Жаркие горы - Александр Щелоков
Шрифт:
Интервал:
Закладка:
Синяков замолчал.
Словно проснувшись, майор посмотрел на сержанта как-то по-новому. Протянул ему руку:
— Счастливо, Николай! Желаю успеха.
Они обменялись крепким рукопожатием.
— Кто вас рекомендует? — спросил Полудолин.
— Комсомольская организация. Секретарь у нас Вахтанг Гогиашвили. Потом ефрейтор Галкин и капитан Ванин.
Ефрейтора Галкина майор нашел в автопарке. Из-под открытого капота ЗИЛа, как из пасти чудовища, торчали ноги солдата. Обычная поза водителя, знакомая каждому, кто сжимал в руках баранку.
Полудолин извлек солдата наружу. Сели рядом. Майор протянул руку к груди Галкина и приподнял круглый тяжелый диск медали. Увидел контур танка, так непохожего на современные, и надпись «За отвагу». Осторожно опустил награду. Спросил:
— За что?
Солдат улыбнулся:
— О таких вещах, товарищ майор, только дома рассказывать положено.
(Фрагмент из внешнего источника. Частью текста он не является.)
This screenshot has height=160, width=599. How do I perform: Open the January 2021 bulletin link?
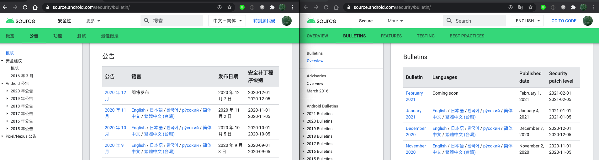413,114
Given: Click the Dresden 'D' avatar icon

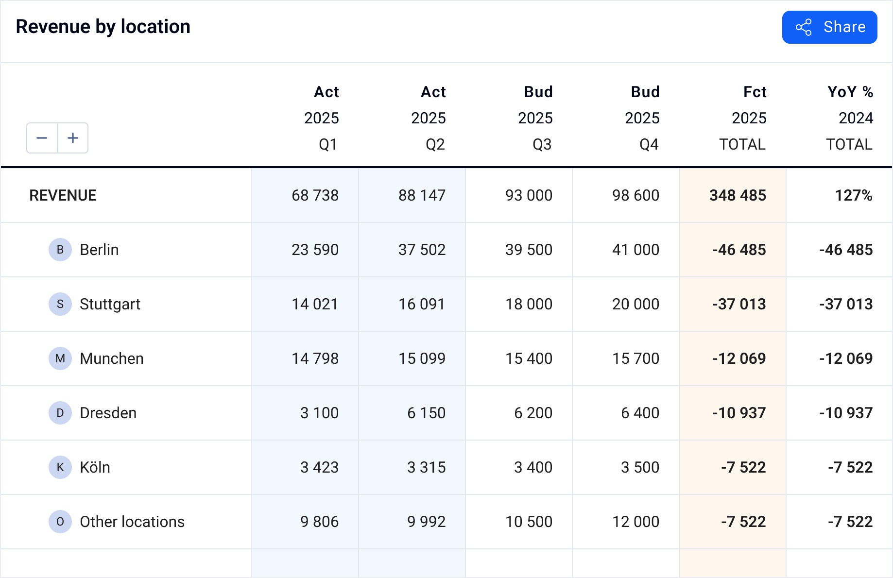Looking at the screenshot, I should (x=60, y=413).
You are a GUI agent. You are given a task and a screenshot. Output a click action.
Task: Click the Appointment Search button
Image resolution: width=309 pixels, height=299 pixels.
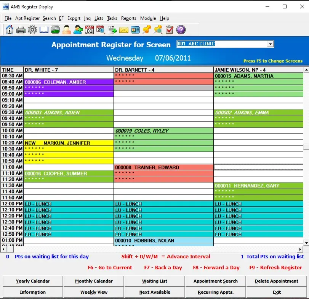(215, 281)
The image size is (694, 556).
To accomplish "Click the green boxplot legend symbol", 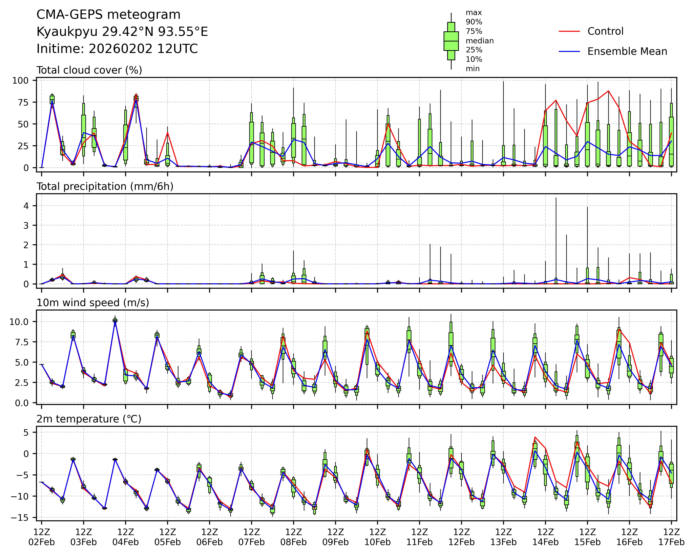I will [451, 41].
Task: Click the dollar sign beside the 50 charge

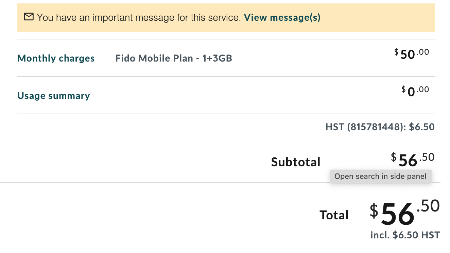Action: click(x=396, y=52)
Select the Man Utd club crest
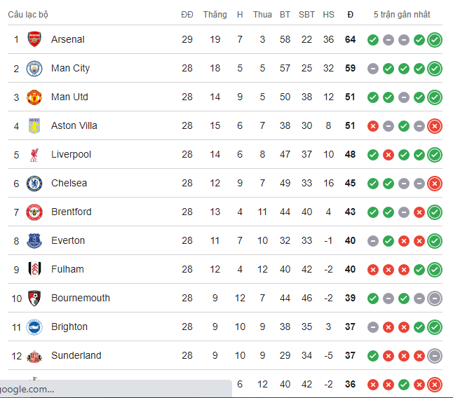The height and width of the screenshot is (398, 453). (34, 97)
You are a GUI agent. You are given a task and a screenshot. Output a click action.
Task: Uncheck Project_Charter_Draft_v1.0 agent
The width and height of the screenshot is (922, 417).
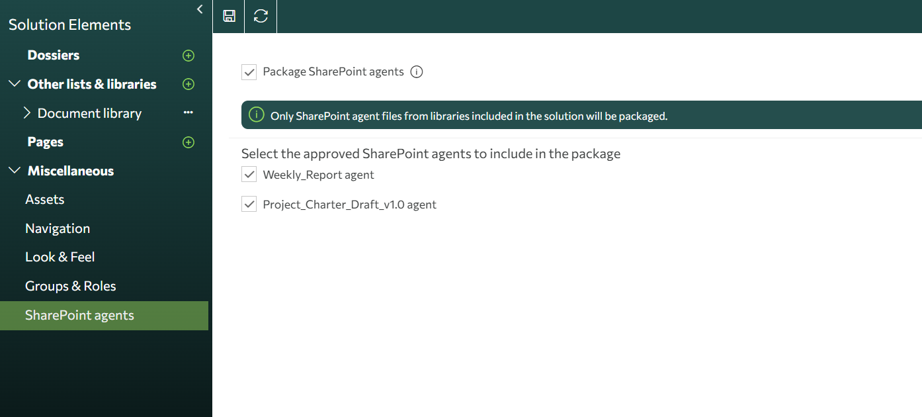coord(249,204)
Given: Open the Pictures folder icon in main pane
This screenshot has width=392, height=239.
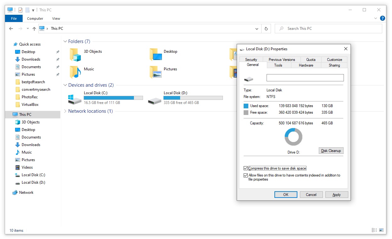Looking at the screenshot, I should click(155, 72).
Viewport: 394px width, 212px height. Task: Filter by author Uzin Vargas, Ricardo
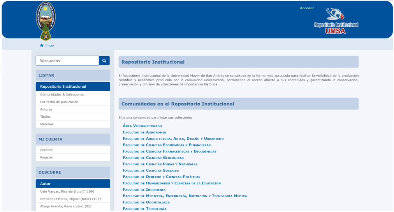(x=67, y=191)
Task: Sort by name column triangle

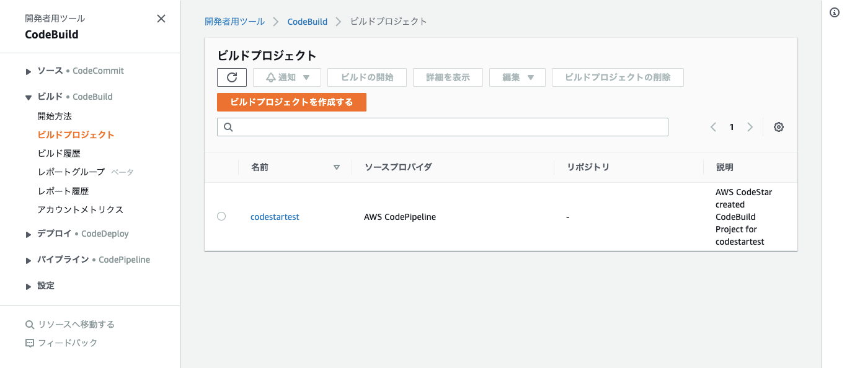Action: [337, 167]
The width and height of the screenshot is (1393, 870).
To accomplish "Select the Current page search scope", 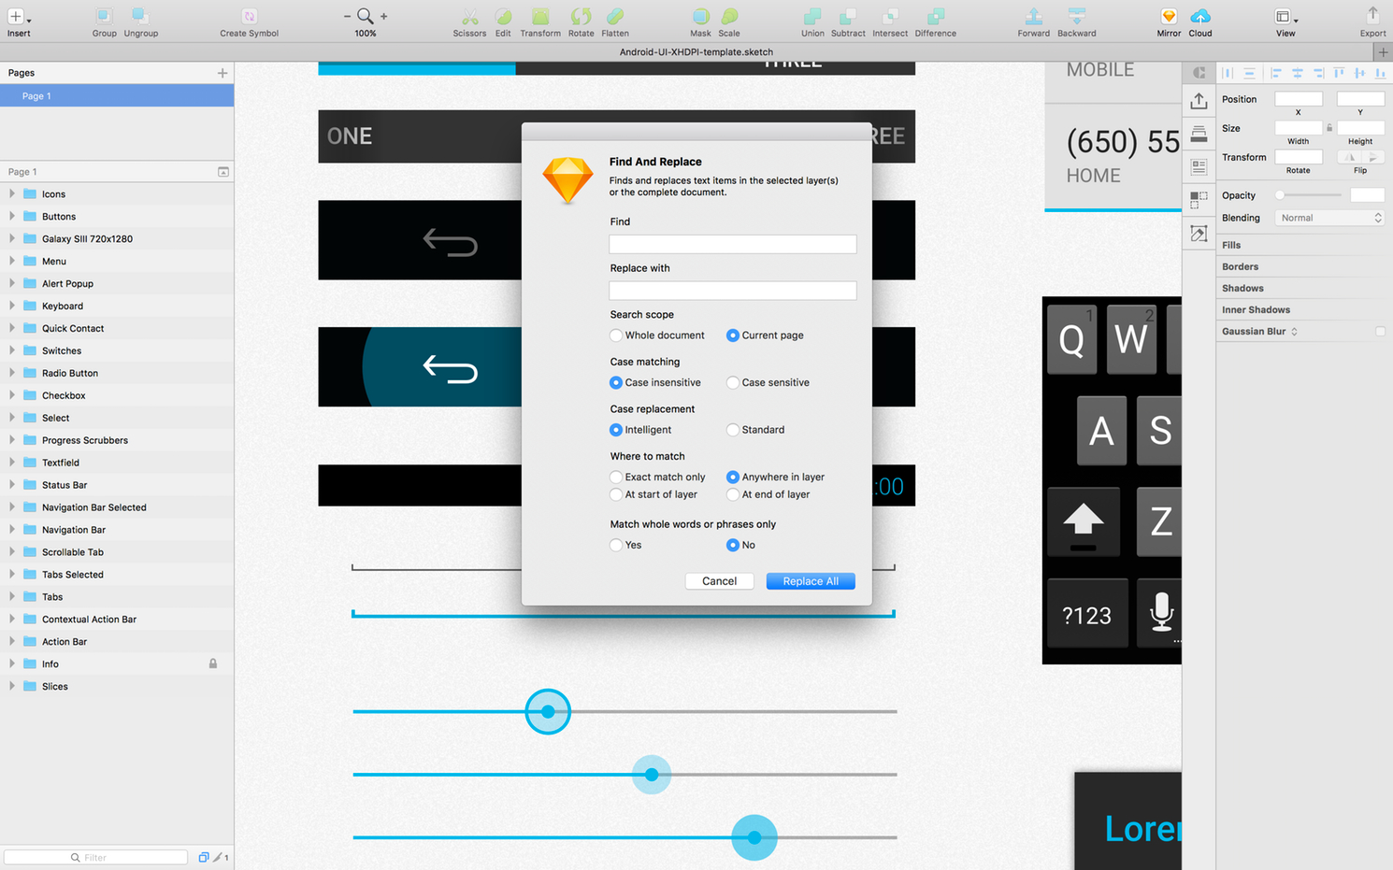I will (x=732, y=335).
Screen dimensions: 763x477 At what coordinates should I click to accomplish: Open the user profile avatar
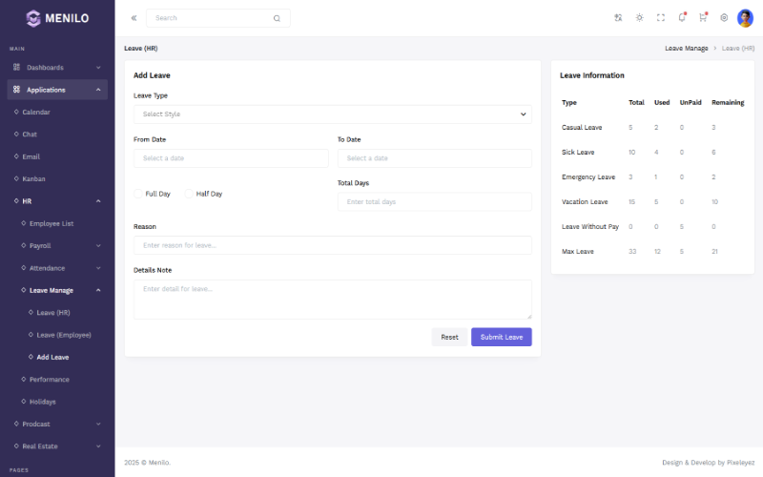coord(745,18)
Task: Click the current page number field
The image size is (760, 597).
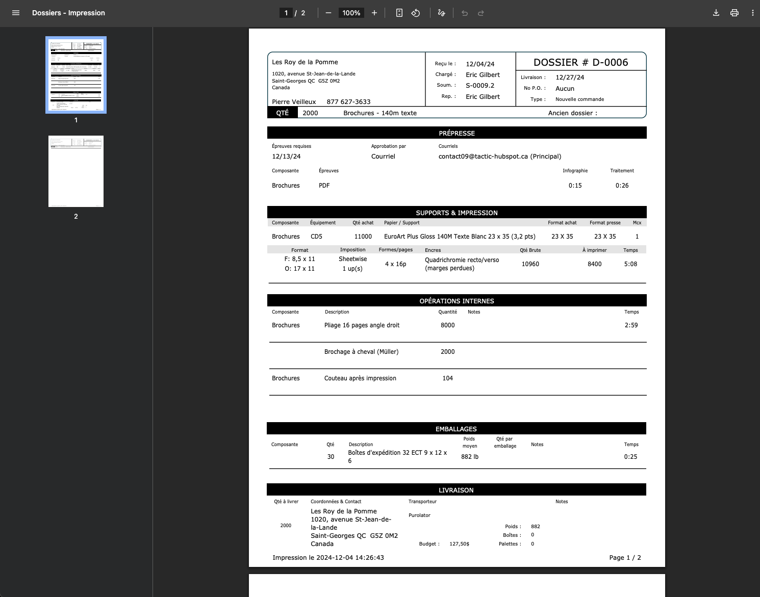Action: point(286,13)
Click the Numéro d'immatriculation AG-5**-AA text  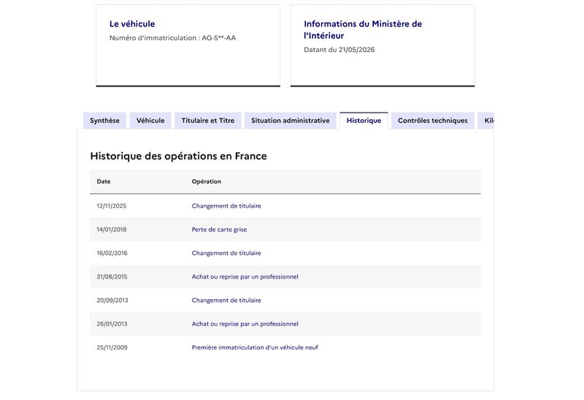(172, 38)
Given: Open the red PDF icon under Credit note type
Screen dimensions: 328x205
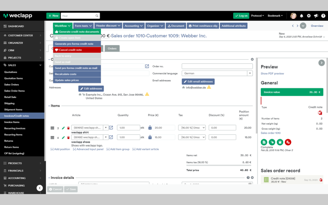Looking at the screenshot, I should tap(320, 113).
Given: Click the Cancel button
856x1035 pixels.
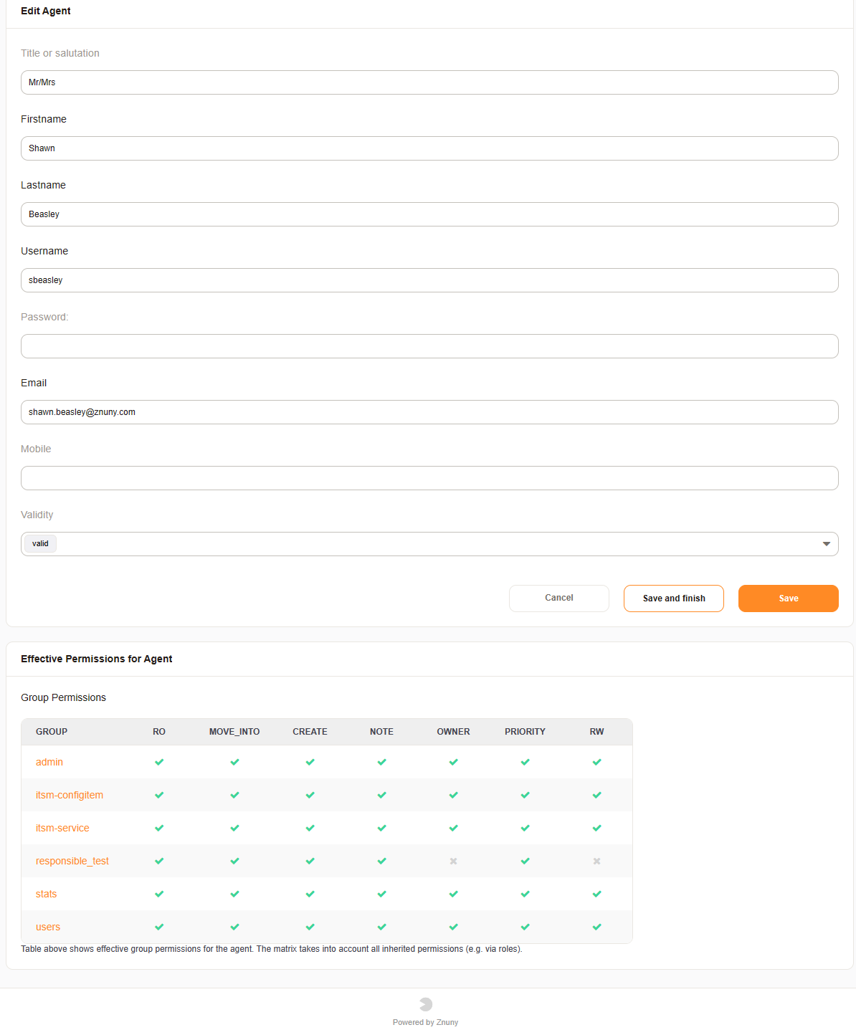Looking at the screenshot, I should point(558,598).
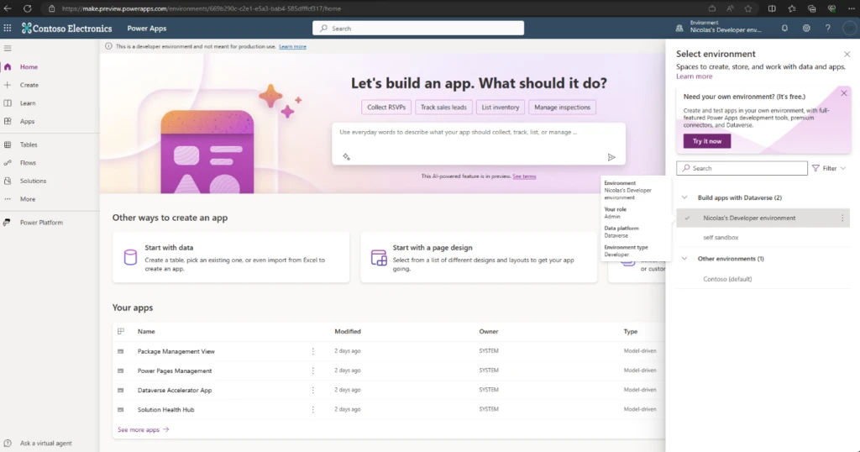Open more options for Nicolas's Developer environment
This screenshot has height=452, width=860.
click(x=842, y=218)
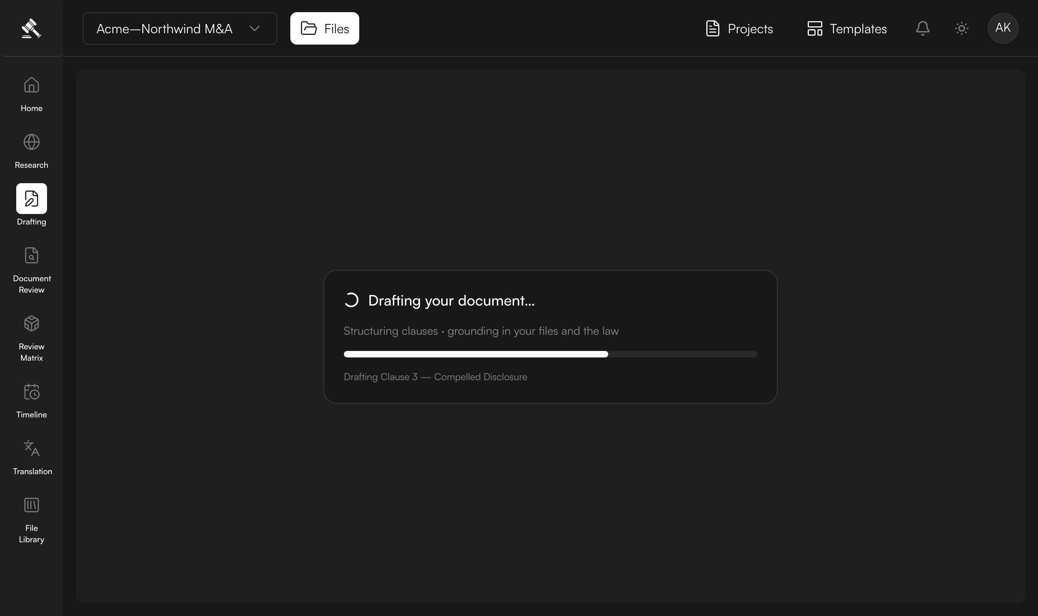Open the Timeline calendar icon
Screen dimensions: 1038x616
(32, 391)
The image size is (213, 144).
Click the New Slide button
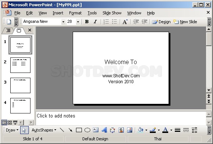(185, 22)
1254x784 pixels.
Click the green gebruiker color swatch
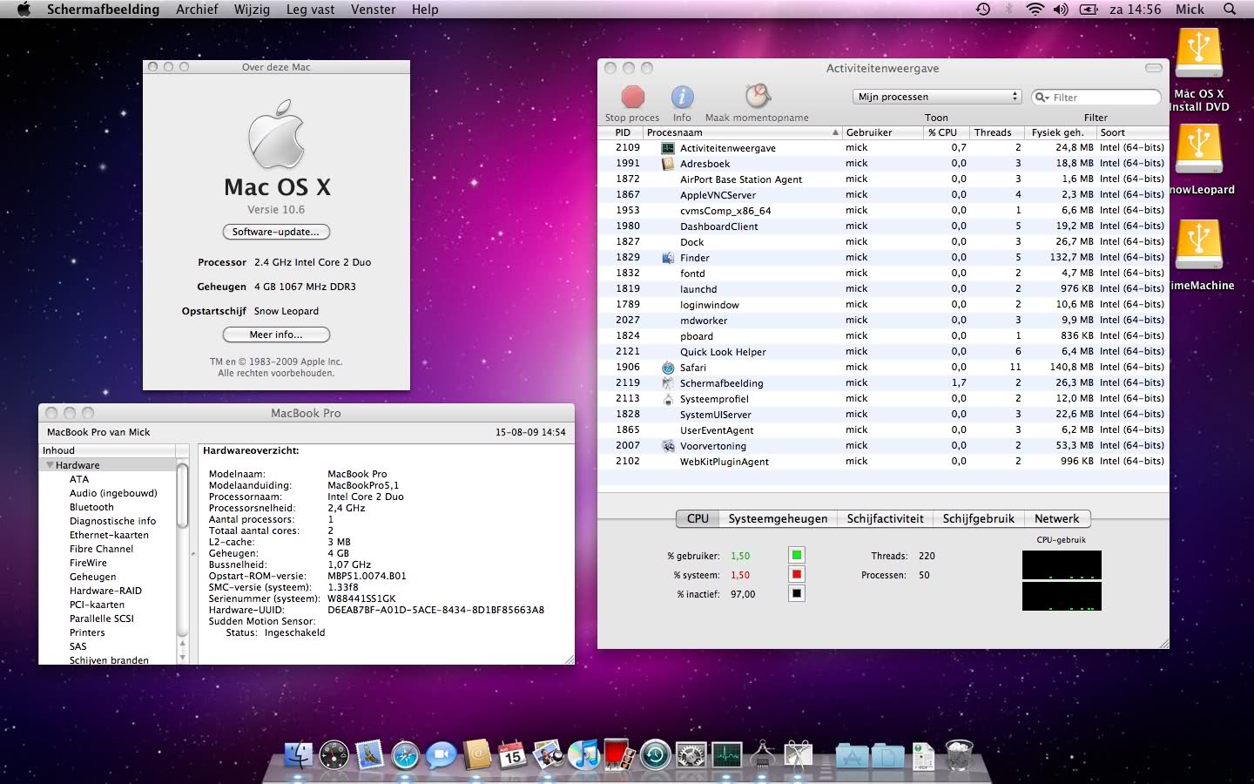tap(796, 555)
Там можно с беллетристикой. А вам что скажу? Представили, наградили.
Полудолин тоже улыбнулся. Он почувствовал доверие к этому открытому парню.
— Тогда расскажите о бое, после которого вас представили.
— Неудобно, — смущенно пожал плечами Галкин. — Все мы тут в одинаковом положении.
— Далеко не все, — сказал майор. — Я сам еще не крещеный. Или как тут у вас говорят — не обрезанный?
— Для офицера бой принять — без всякой заботы. Наблюдал за новыми. У офицеров никакой реакции. Солдату труднее дается. С мандражем.
— Вам лично трудно было?
— Да ничего вроде. Меня в дело вовлекло так быстро, что ахнуть не успел. Влип я, товарищ майор, ни взад ни вперед. Оставалось одно — либо грудь в крестах, либо голова в кустах. Правда, кустов там не было.
— Где это произошло?
— У Гаранта. Есть такое ущелье и река. Мы с Вахтангом Гогиашвили подъехали, но в ущелье сразу не полезли. Я остановил машину и говорю: схожу поразведаю. Взял автомат. Машинально в карман сунул зеркало заднего вида. Шоферская привычка. У нас в городе было так — не снял зеркало, а сам отошел, значит, видел себя в том зеркале в последний раз. Уведут запросто.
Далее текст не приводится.